Based on the hypothesis that the TRAP1 modulation of ribosome biogenesis under hypoxic conditions may involve the mTORC1/p70S6K pathway, western blot analysis was performed to evaluate the phosphorylation status of p70S6K, a master regulator of protein synthesis and ribosome biogenesis, in TRAP1-silenced HCT116 cells exposed to hypoxia and treated with the mTOR inhibitor everolimus at 1 µM for 24 h (Fig. 5A). Unlike oxygen deprivation that suppressed p70S6K phosphorylation, TRAP1 silencing enhanced p70S6K activation/phosphorylation compared to the respective controls and this occurred both under normoxic and hypoxic conditions. Moreover, the mTOR inhibitor, everolimus, hampered p70S6K phosphorylation under normoxic and hypoxic conditions, and in high and low TRAP1 expression backgrounds (Fig. 5A).
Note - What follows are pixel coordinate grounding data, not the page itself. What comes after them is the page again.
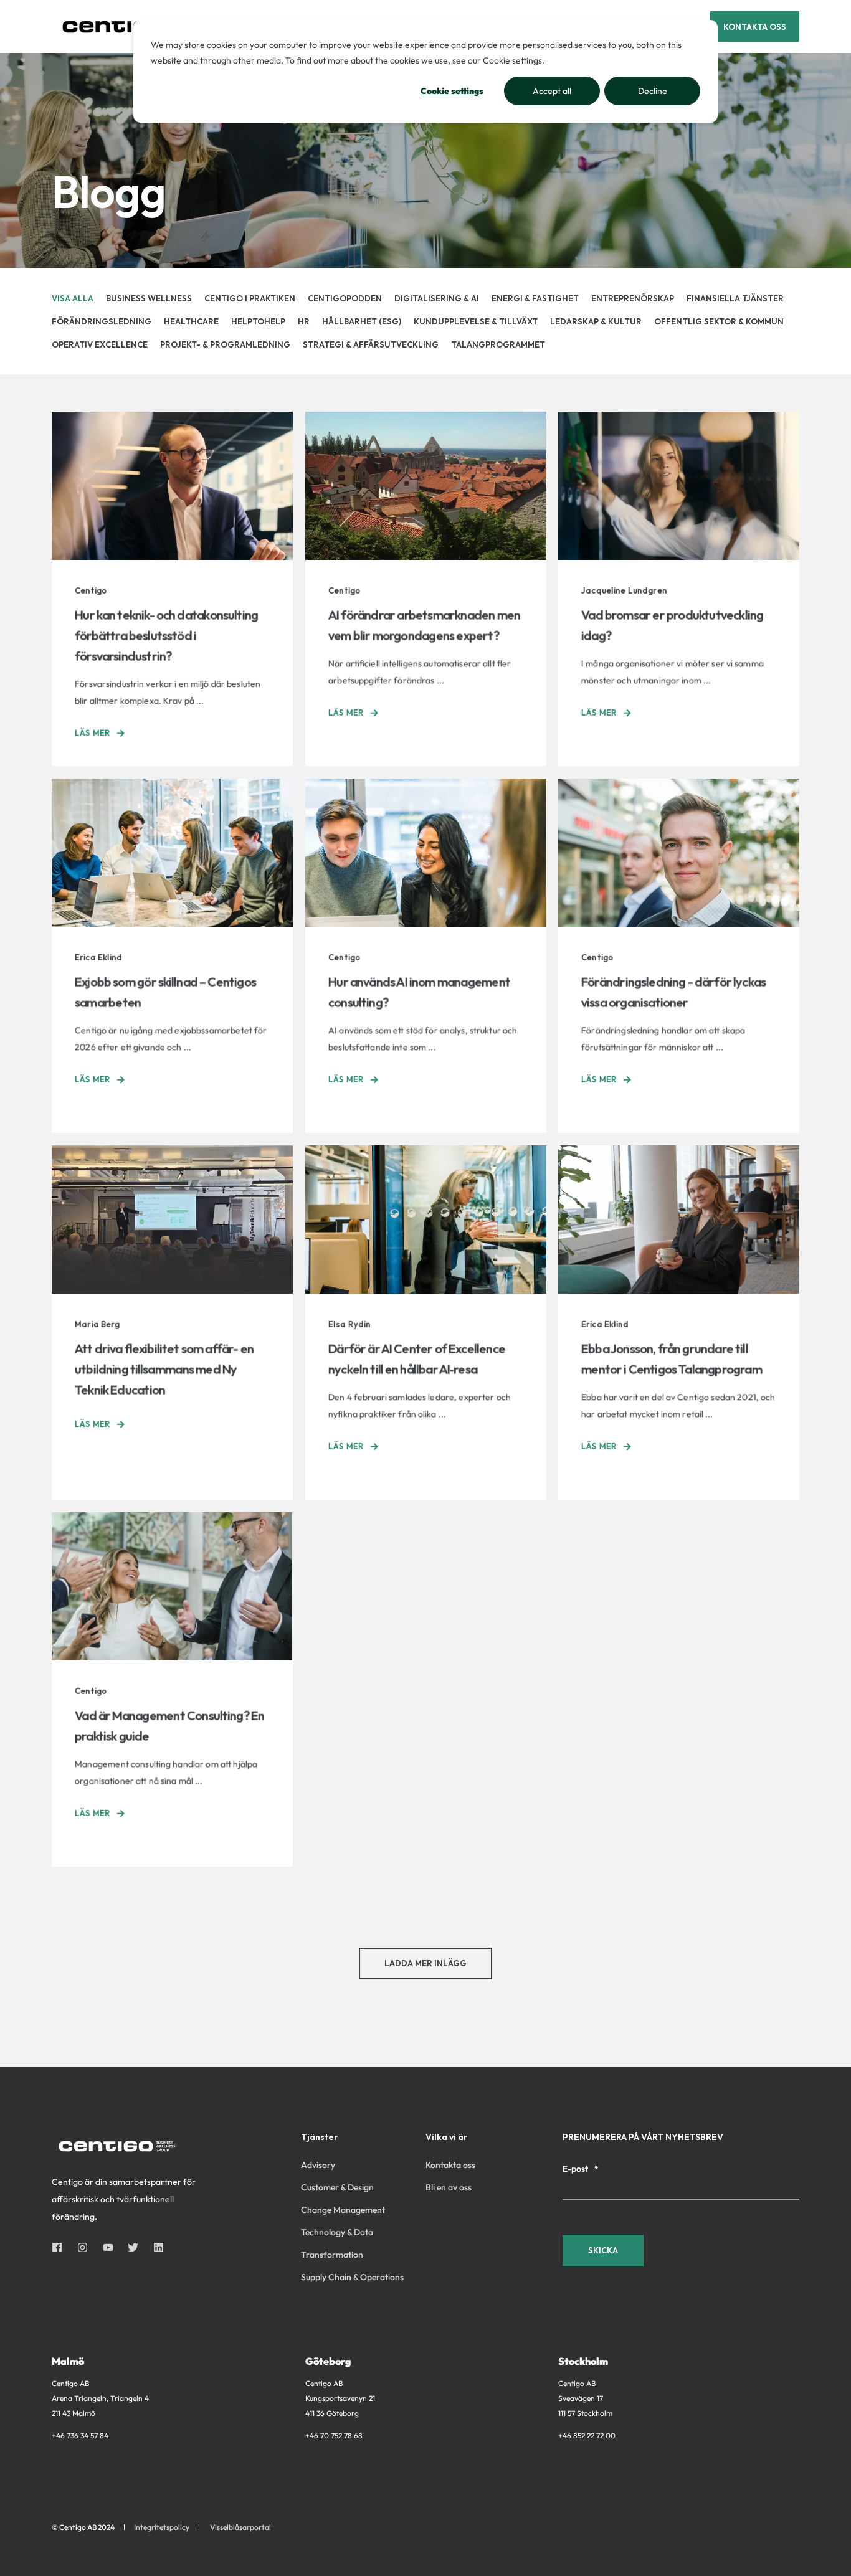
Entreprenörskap (632, 298)
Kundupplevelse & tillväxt (476, 321)
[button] (425, 1963)
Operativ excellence (100, 344)
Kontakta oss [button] (754, 26)
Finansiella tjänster (735, 298)
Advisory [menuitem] (318, 2165)
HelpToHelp (258, 321)
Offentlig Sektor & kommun (719, 321)
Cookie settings (452, 91)
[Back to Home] (126, 26)
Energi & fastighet (535, 298)
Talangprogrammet (498, 344)
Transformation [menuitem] (332, 2254)
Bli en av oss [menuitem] (449, 2187)
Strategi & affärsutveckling (371, 344)
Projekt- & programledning (225, 344)
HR (304, 321)
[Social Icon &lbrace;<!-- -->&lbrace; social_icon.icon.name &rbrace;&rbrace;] (61, 2247)
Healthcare (191, 321)
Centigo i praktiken (249, 298)
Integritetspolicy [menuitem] (161, 2527)
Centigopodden (345, 298)
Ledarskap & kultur (596, 321)
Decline (652, 91)
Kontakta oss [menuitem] (450, 2165)
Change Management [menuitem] (343, 2209)
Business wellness (149, 298)
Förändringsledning (101, 321)
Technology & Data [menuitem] (337, 2232)
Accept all (552, 91)
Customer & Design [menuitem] (337, 2187)
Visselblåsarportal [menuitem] (240, 2527)
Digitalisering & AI (436, 298)
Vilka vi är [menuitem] (446, 2138)
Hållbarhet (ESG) (361, 321)
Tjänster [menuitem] (319, 2138)
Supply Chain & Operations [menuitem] (352, 2277)
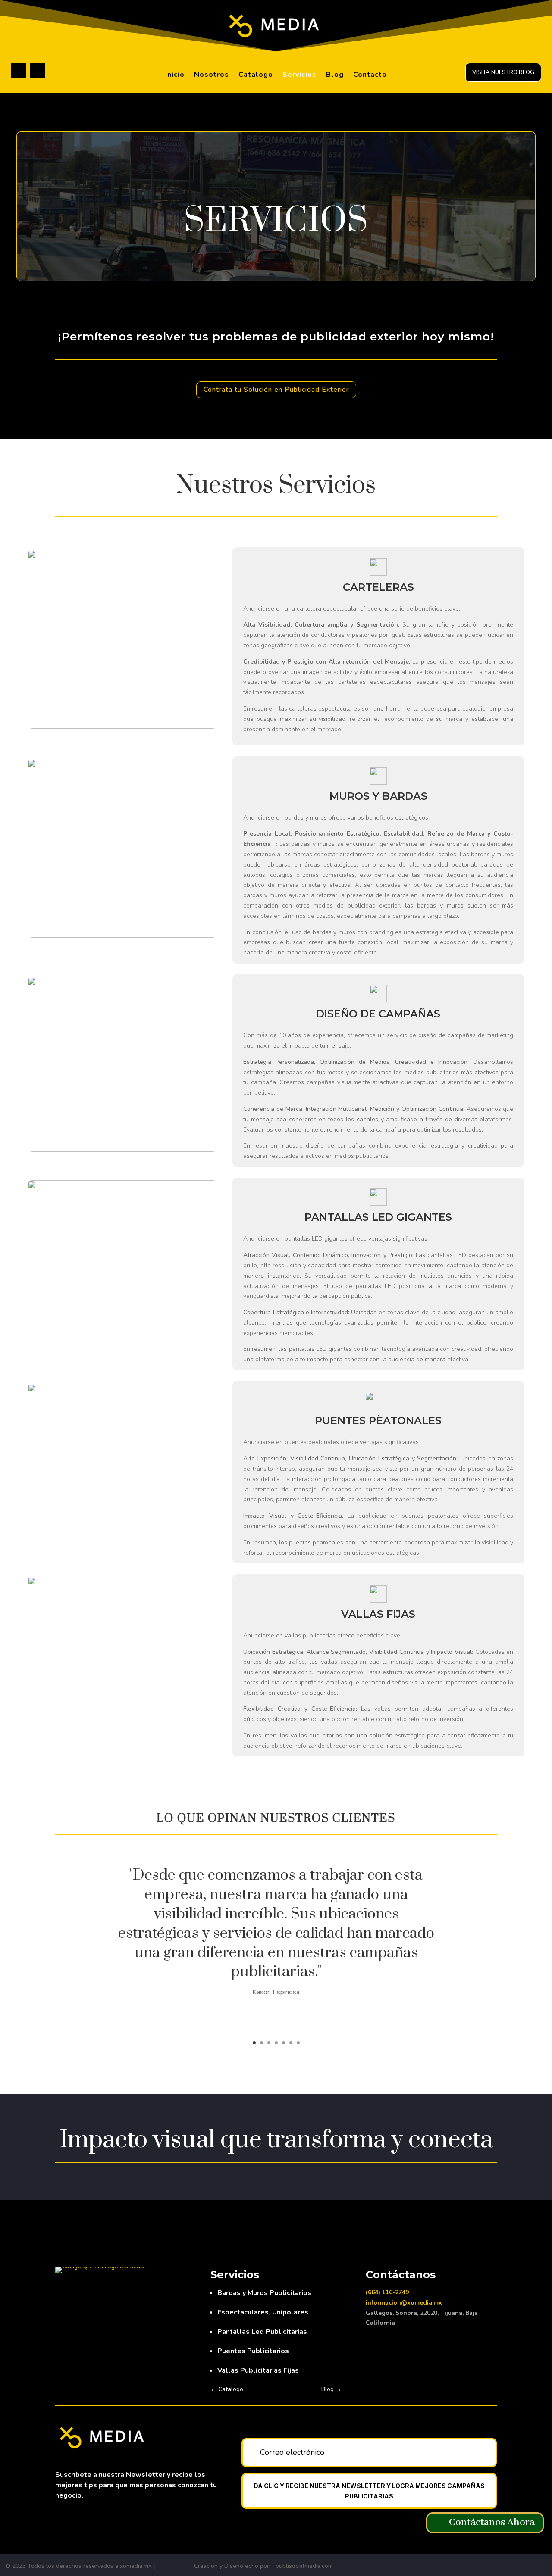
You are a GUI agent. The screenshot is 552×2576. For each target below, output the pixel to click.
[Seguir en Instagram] (37, 70)
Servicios (299, 75)
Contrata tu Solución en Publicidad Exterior (276, 389)
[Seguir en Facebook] (18, 70)
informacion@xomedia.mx (404, 2302)
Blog (335, 75)
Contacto (370, 75)
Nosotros (211, 75)
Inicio (175, 75)
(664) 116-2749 (387, 2292)
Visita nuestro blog (503, 72)
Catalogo (255, 75)
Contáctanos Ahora (492, 2522)
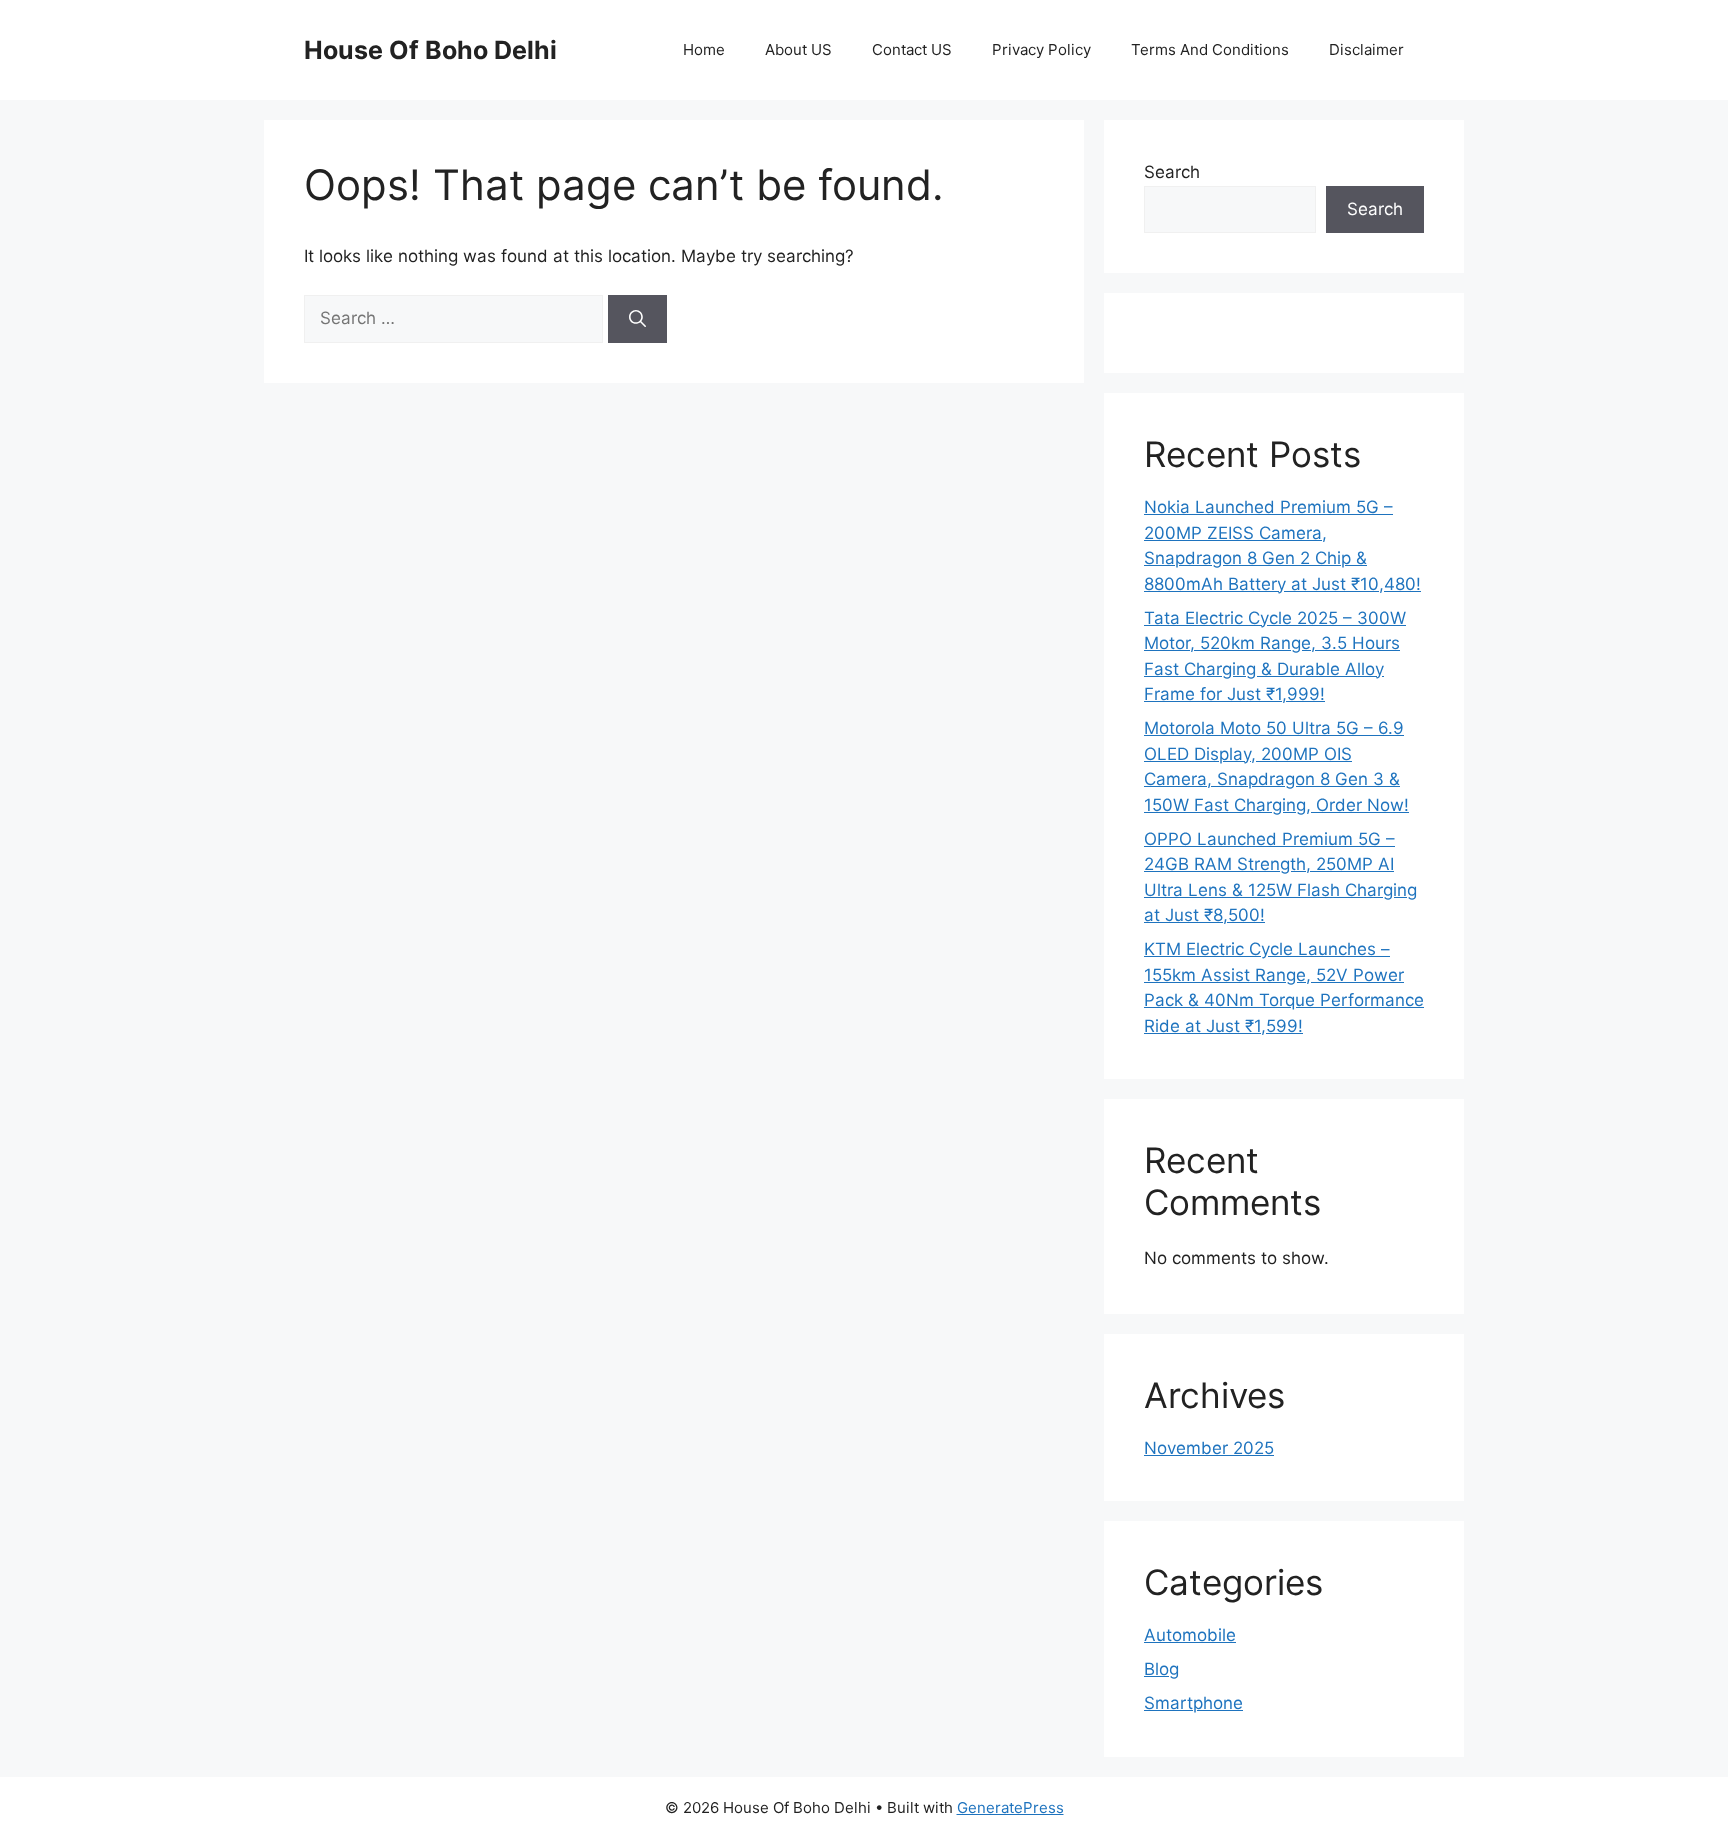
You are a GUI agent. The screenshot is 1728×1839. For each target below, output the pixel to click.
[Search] (637, 319)
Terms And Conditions (1210, 49)
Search (1172, 172)
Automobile (1190, 1635)
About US (798, 49)
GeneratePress (1010, 1807)
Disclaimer (1366, 49)
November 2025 (1209, 1448)
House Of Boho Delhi (430, 50)
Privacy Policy (1041, 49)
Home (704, 49)
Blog (1161, 1669)
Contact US (912, 49)
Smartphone (1193, 1703)
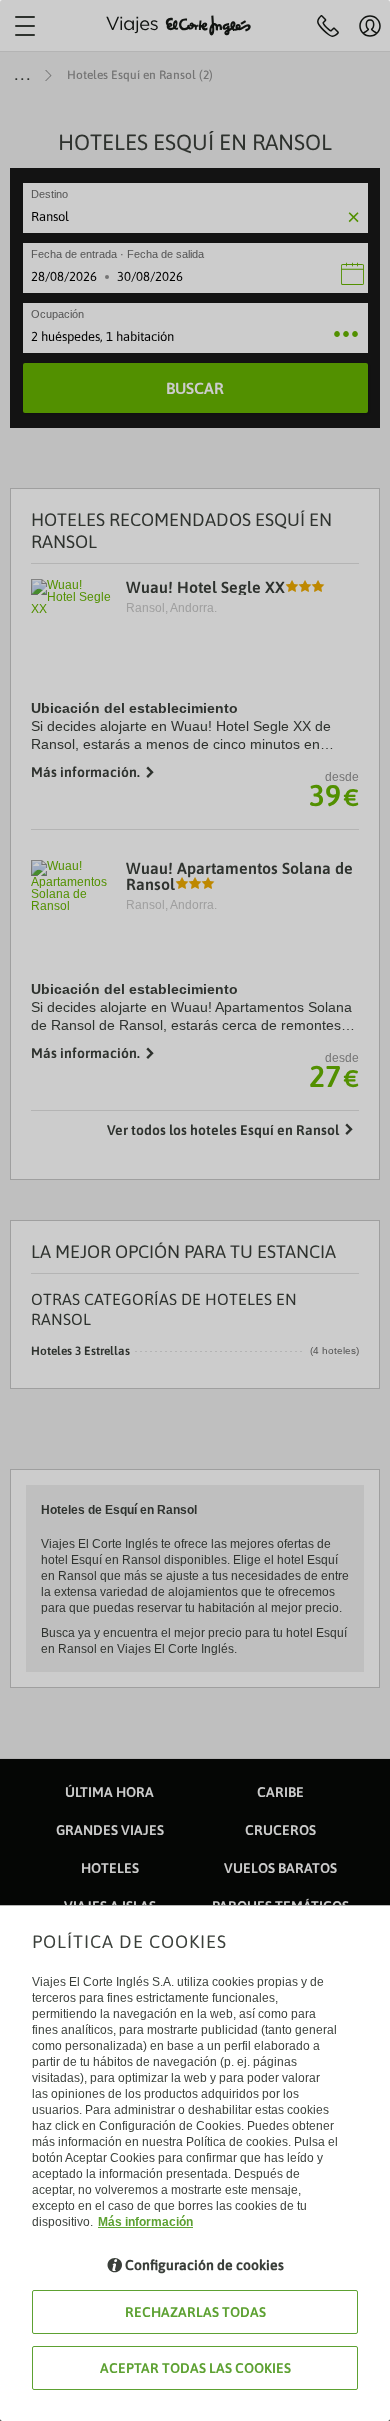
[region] (195, 1210)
To corroborate the link between the TRAP1 regulation of the mTOR pathway and its control of ribosome biogenesis under hypoxic conditions, four ribosome biogenesis-related genes (i.e., IMP3, LTV1, RRS1 and UTP3) were further evaluated using RT-qPCR in TRAP1-silenced cells exposed to normoxia and hypoxia for 24 h in the presence or absence of everolimus (Fig. 5B). Data are reported as the fold change (FC) increase in gene expression in TRAP1-silenced cells compared to the respective control under normoxic and hypoxic conditions, and in the presence or absence of everolimus. As observed in Fig. 4A, TRAP1 silencing resulted in the upregulation of the expression of these genes under hypoxic conditions, and this occurred in parallel with mTOR signaling activation (Fig. 5A). Of note, mTOR signaling inhibition by everolimus in TRAP1-silenced cells attenuated the upregulation of these genes (Fig. 5B). According to previously described data, no significant differences (FC <1.5) were observed after TRAP1 silencing under normoxic conditions (siTRAP1 20% O₂ vs. siNEG 20% O₂).